Dozens of iron grappling lines flew across the gap between the ships, their curved teeth biting into our wooden railings. Before our men could cut the ropes with their axes, the imperial marines began to pour across the gap. They didn’t jump; they moved in perfect, synchronized lines, their long steel bayonets leveled, their blue coats bright against the smoke. They were the elite of the capital, trained to kill without emotion, moving like an iron wall across our wet deck.

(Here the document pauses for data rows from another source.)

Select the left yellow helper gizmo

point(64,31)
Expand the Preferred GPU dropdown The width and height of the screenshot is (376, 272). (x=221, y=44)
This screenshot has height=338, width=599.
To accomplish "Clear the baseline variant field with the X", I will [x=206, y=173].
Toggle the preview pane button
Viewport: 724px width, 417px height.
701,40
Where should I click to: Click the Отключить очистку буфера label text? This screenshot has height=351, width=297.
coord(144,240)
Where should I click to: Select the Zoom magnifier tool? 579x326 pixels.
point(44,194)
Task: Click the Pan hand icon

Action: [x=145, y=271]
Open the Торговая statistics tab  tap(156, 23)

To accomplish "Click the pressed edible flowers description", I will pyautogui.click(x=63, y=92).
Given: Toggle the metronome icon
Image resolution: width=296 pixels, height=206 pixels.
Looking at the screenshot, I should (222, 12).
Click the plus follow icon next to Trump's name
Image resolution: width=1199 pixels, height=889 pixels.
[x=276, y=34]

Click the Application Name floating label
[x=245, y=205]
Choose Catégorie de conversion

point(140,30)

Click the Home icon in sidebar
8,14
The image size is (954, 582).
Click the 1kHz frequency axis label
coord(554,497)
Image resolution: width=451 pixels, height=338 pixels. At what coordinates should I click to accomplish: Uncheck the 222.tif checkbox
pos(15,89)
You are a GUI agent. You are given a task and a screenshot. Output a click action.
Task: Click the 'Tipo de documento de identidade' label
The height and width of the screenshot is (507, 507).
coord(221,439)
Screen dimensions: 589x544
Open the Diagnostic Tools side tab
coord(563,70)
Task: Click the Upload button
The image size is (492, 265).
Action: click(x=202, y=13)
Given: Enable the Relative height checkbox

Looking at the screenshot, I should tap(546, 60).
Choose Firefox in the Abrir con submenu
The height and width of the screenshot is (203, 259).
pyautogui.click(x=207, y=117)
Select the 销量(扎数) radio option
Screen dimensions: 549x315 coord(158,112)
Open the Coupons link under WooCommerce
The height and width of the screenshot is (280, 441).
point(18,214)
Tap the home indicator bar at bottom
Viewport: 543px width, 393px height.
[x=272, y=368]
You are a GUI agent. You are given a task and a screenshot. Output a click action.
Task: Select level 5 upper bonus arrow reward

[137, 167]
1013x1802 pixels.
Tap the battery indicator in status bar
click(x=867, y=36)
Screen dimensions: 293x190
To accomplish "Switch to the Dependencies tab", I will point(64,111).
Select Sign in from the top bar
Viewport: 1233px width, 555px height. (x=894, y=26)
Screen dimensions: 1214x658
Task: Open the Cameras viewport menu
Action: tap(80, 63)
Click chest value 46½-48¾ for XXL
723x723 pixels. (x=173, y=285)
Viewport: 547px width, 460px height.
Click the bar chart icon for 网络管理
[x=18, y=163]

The first line of marines cut through our forward defenders like a scythe through wheat. Our men were fierce, but they were disorganized, fighting with knives and short axes against an army that moved as a single organism.
“Hold the line, you dogs!” Vance roared, throwing himself into the center of the blue wave. His saber became a blur of silver and red. He caught the first marine squarely in the throat, the dark steel shearing through the blue collar and the bone beneath it. He spun, his heavy wolf-fur cloak sweeping the rain from the deck, and slammed his iron-clad elbow into the face of a second soldier, shattering the man’s helmet into fragments.
For three minutes, Vance held the quarterdeck steps alone, a one-man fortress against twenty imperial soldiers. His armor was covered in blood—none of it his own—and his silver beard was stained a dark, terrible crimson. But even an iron-hearted king could not hold back an empire forever. A third imperial ship was drawing close to our stern, her bow-guns loading with grape-shot that would clear our decks in a single blast.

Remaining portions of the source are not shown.